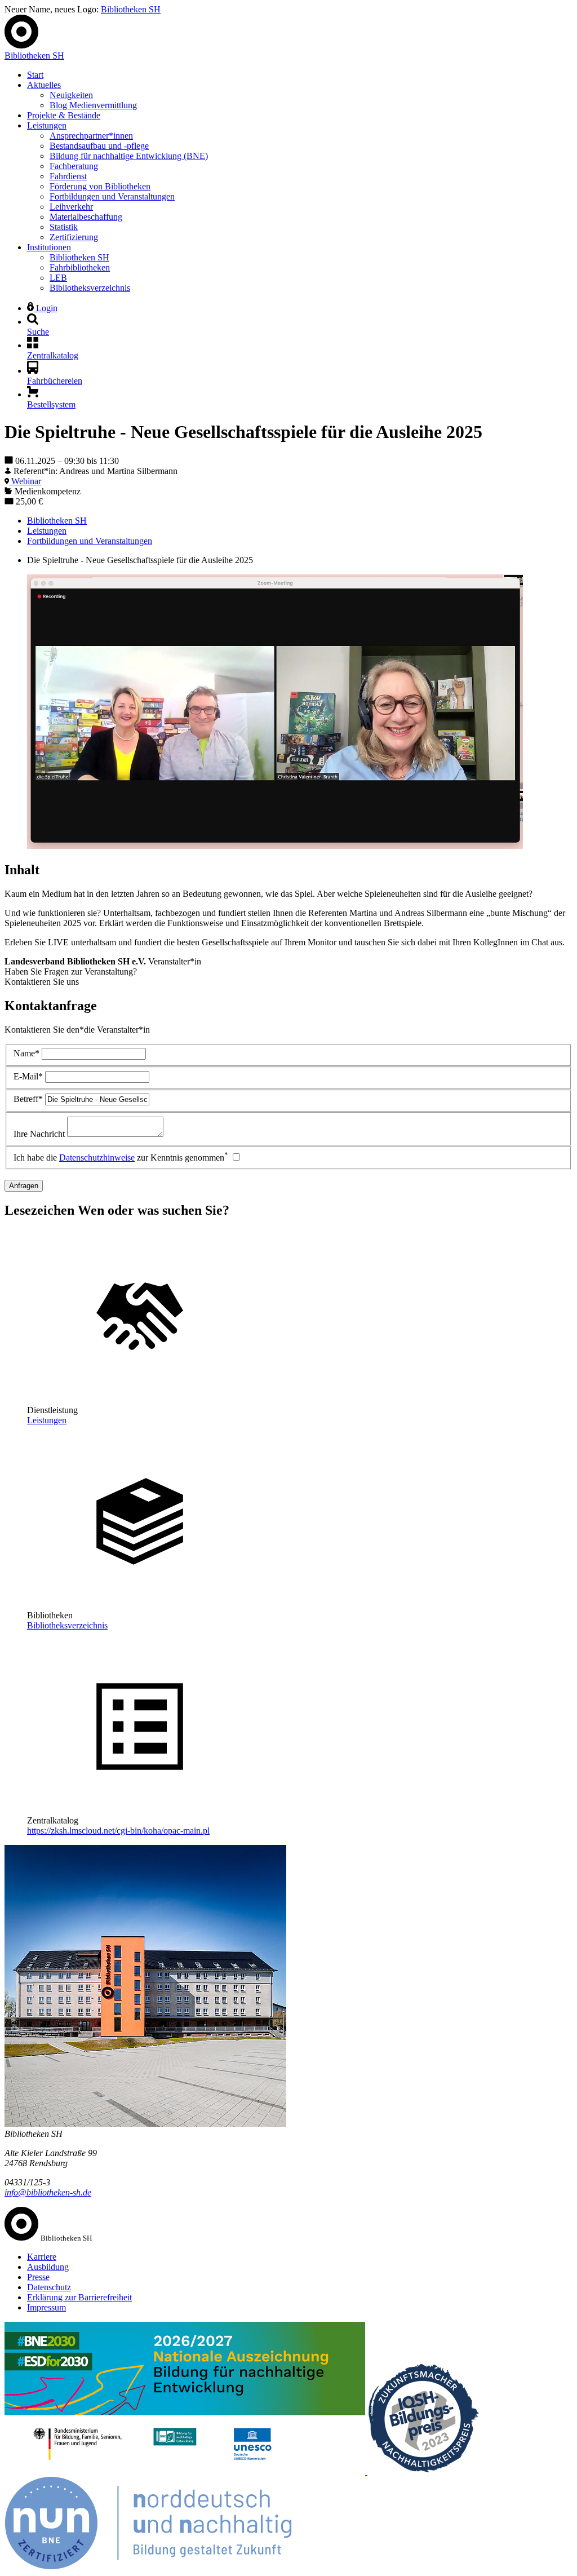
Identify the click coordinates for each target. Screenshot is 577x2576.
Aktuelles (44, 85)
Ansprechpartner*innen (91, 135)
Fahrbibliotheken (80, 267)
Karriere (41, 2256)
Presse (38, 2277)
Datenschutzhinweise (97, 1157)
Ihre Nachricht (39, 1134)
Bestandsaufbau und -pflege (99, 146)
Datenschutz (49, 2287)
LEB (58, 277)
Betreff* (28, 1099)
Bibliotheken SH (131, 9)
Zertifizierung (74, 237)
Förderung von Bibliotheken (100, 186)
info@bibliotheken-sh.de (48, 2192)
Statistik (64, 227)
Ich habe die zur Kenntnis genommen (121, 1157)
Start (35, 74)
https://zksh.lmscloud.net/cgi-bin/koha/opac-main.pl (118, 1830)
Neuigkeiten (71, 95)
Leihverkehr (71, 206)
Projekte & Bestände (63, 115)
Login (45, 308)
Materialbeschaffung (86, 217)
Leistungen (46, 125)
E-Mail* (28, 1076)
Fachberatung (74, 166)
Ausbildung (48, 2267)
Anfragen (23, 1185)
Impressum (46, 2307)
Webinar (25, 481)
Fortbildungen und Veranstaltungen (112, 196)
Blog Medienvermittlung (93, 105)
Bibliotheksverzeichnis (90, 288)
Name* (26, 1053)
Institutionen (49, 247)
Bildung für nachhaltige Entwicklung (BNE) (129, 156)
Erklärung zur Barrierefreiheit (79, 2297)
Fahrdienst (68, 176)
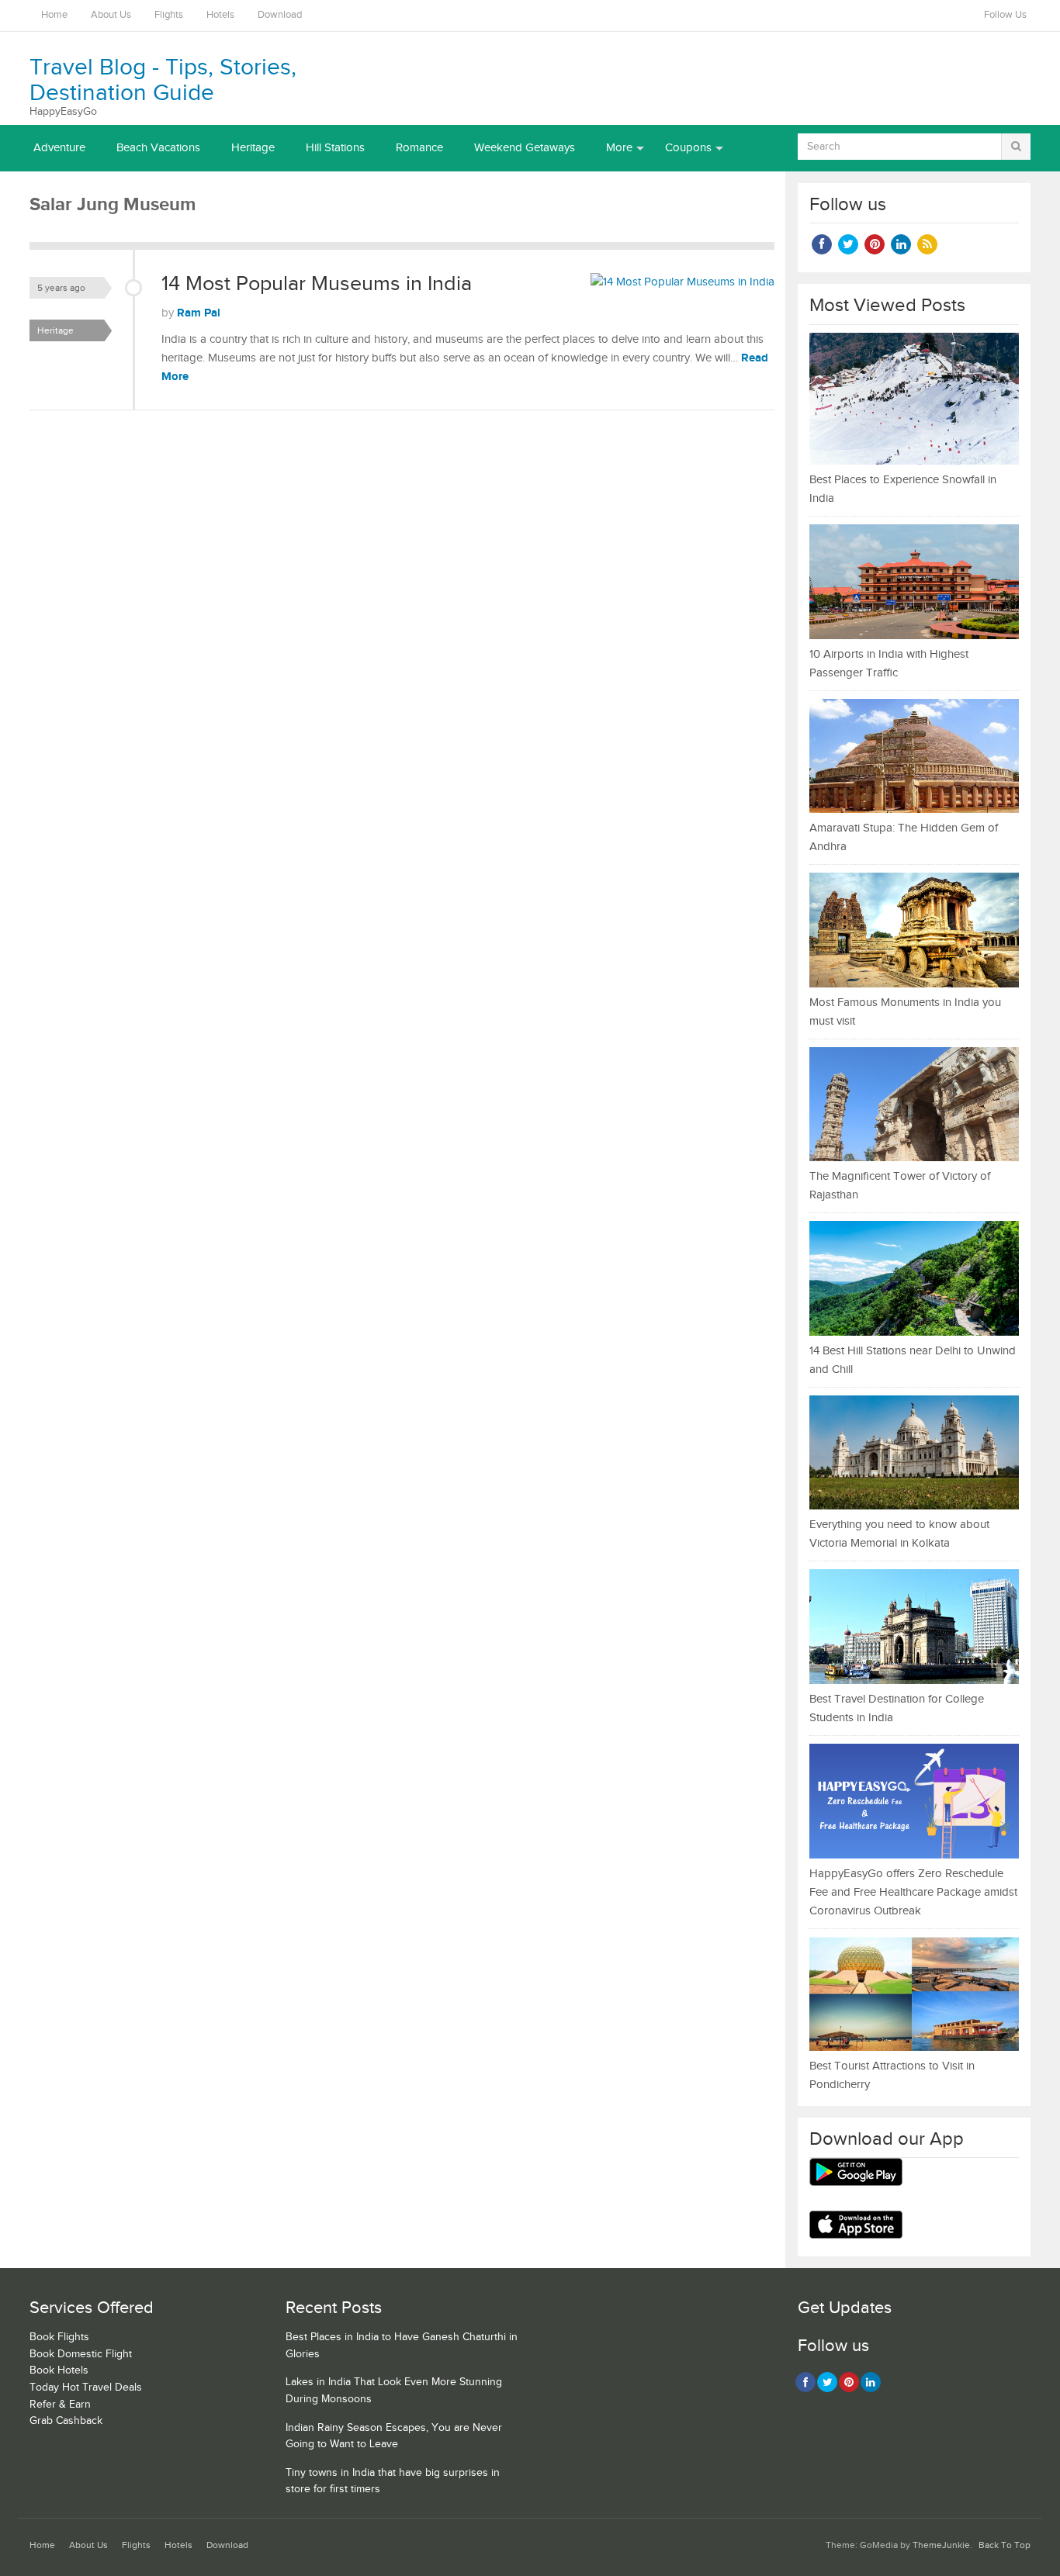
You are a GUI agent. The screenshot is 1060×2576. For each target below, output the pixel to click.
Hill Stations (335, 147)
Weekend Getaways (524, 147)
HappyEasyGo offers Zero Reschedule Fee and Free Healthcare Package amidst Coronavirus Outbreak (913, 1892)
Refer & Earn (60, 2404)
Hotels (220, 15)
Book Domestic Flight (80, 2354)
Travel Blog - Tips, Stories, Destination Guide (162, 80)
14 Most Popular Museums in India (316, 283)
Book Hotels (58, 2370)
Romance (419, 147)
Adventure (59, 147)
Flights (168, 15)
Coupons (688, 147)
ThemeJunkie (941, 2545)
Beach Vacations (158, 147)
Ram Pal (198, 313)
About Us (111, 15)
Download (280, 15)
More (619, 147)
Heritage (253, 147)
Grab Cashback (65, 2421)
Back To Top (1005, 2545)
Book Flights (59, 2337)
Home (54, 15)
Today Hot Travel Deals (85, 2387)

* **Exercise requirements**: Write out the records once more, word for word, though without the pictures they contain.

* **Result**:
Identify the click coordinates for each target. Screenshot is 577x2576.
Aktuelles (44, 85)
Ansprechpartner*innen (91, 135)
Fahrbibliotheken (80, 267)
Karriere (41, 2256)
Presse (38, 2277)
Datenschutzhinweise (97, 1157)
Ihre Nachricht (39, 1134)
Bestandsaufbau und -pflege (99, 146)
Datenschutz (49, 2287)
LEB (58, 277)
Betreff* (28, 1099)
Bibliotheken SH (131, 9)
Zertifizierung (74, 237)
Förderung von Bibliotheken (100, 186)
info@bibliotheken-sh.de (48, 2192)
Statistik (64, 227)
Ich habe die zur Kenntnis genommen (121, 1157)
Start (35, 74)
https://zksh.lmscloud.net/cgi-bin/koha/opac-main.pl (118, 1830)
Neuigkeiten (71, 95)
Leihverkehr (71, 206)
Projekte & Bestände (63, 115)
Login (45, 308)
Materialbeschaffung (86, 217)
Leistungen (46, 125)
E-Mail* (28, 1076)
Fachberatung (74, 166)
Ausbildung (48, 2267)
Anfragen (23, 1185)
Impressum (46, 2307)
Webinar (25, 481)
Fortbildungen und Veranstaltungen (112, 196)
Blog Medienvermittlung (93, 105)
Bibliotheksverzeichnis (90, 288)
Name* (26, 1053)
Institutionen (49, 247)
Bildung für nachhaltige Entwicklung (BNE) (129, 156)
Erklärung zur Barrierefreiheit (79, 2297)
Fahrdienst (68, 176)
You are a GUI agent. The screenshot is 1060×2576. For each target below, output the pixel to click.
Hill Stations (335, 147)
Weekend Getaways (524, 147)
HappyEasyGo offers Zero Reschedule Fee and Free Healthcare Package amidst Coronavirus Outbreak (913, 1892)
Refer & Earn (60, 2404)
Hotels (220, 15)
Book Domestic Flight (80, 2354)
Travel Blog - Tips, Stories, Destination Guide (162, 80)
14 Most Popular Museums in India (316, 283)
Book Hotels (58, 2370)
Romance (419, 147)
Adventure (59, 147)
Flights (168, 15)
Coupons (688, 147)
ThemeJunkie (941, 2545)
Beach Vacations (158, 147)
Ram Pal (198, 313)
About Us (111, 15)
Download (280, 15)
More (619, 147)
Heritage (253, 147)
Grab Cashback (65, 2421)
Back To Top (1005, 2545)
Book Flights (59, 2337)
Home (54, 15)
Today Hot Travel Deals (85, 2387)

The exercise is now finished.